Patient Services Professional

  • Career history includes progressive Patient Services assignments at Calumet Community Hospital serving patients, families, and medical staff in the Emergency Room.
  • Recognized by supervisor and staff for being 100% accountable and ensuring that the critical details of caring for a patient’s records are accurately completed.
  • Served at both the reception desk of the ER admitting patients and at the back desk synchronizing ER staff requests.

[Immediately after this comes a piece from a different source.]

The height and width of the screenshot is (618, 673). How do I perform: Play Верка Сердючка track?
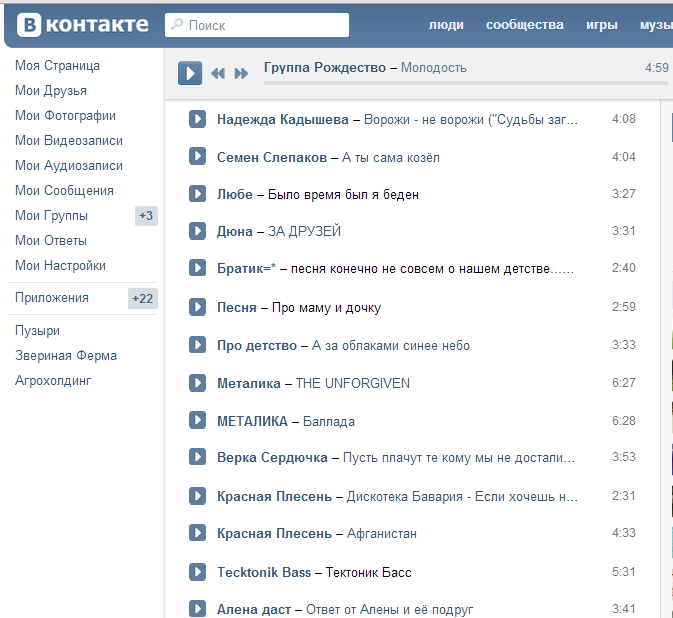(x=198, y=458)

Coordinated patient tests and ensured that “next step services” were completed in an expeditious manner.
  • Periodically appointed as the Lead ER Administrative Coordinator to cover leadership absences.
  • Performance reviews recognized performance at the highest levels, including perfect attendance, work accuracy, and customer service feedback.

6

Registered Nurse

  • Associate’s Degree in Nursing, December 2010, Washtenaw Community College, Honors Graduate, 3.7 GPA.
  • RN licensure pending, March 2011.
  • Enrolled April 2011, BSN program, University of Michigan-Flint.
  • As part of nursing program clinical rotations, developed a primary interest and affinity for caring for mental health and dementia patients as well as the senior population.
  • Recognized by clinical instructors, peers, and patients as a professional and compassionate caregiver with strength in the nursing processes of assessment, diagnosis, planning, implementation, and evaluation.
  • Excellent relational and communication skills involving collaboration, communication, and teaching patients and families.

7

Technical Education Instructor

  • BS Technical Education, AAS Heavy Equipment Technology.
  • Taught Diesel Technology and Medium/Heavy Duty Truck classes as an educator (3 years) and a corporate trainer (2+ years).
  • Educational background includes the continuous improvement of instructional methodologies, curriculum, and course development.
  • Automotive Service Excellence (ASE) Master Heavy Duty Truck certification.
  • Experience teaching in a National Automotive Technicians Education Foundation (NATEF) accredited diesel program.
  • Experience recruiting and advising students in both educational and corporate environments.

8

Computer Test Engineer, Software Analyst & Developer  

  • MS/BS Computer Science, plus 10+ years’ experience developing, testing, verifying, and validating software. Proficient in automated testing.
  • Skilled at code design, writing, testing, debugging, and interface design. Unit, functional, performance, reliability, integration, regression, GUI, compatibility, and related test methodologies.
  • Knowledge of black box, white box, and gray box testing processes.
  • Strengths in test automation software, including scripting testing tools, Froglogic Squish, and software language compiler.
  • Programming languages: C++, QT, Java, JavaScript, Python, MySQL, HTML, ASP, Oracle developer, CGI, PHP, and SAS.

9

Project Coordinator and Data Analyst

  • BA Marketing, Michigan State University, Eli Broad College of Business, 2010.
  • Presently employed as a Marketing Account Coordinator with specialties in client/account management, development of creative concepts, marketing communications, print media, and tradeshow coordination.
  • Project management skills include analysis of sales trends, competitive activity, market research analysis, budget administration, planning, scheduling functions, and supporting product launch and sales strategies.
  • Maintain real-time reporting with dashboards, using information to organize special studies or projects as required.
  • Communications/writing skills include blogging, website content development, ad writing, and text-to-eBook processing/editing. Development and delivery of highly effective presentations.
  • Interact with clients, advertising agencies, vendors, and design teams to plan, coordinate, and ensure meeting time-sensitive, critical deadlines. Customer service strength handling difficult situations/customers.
  • Software Proficiencies: Microsoft Office (Word, Excel, PowerPoint, Outlook), Windows, Macintosh iOS, and Adobe Creative Suite (Acrobat, Photoshop, InDesign).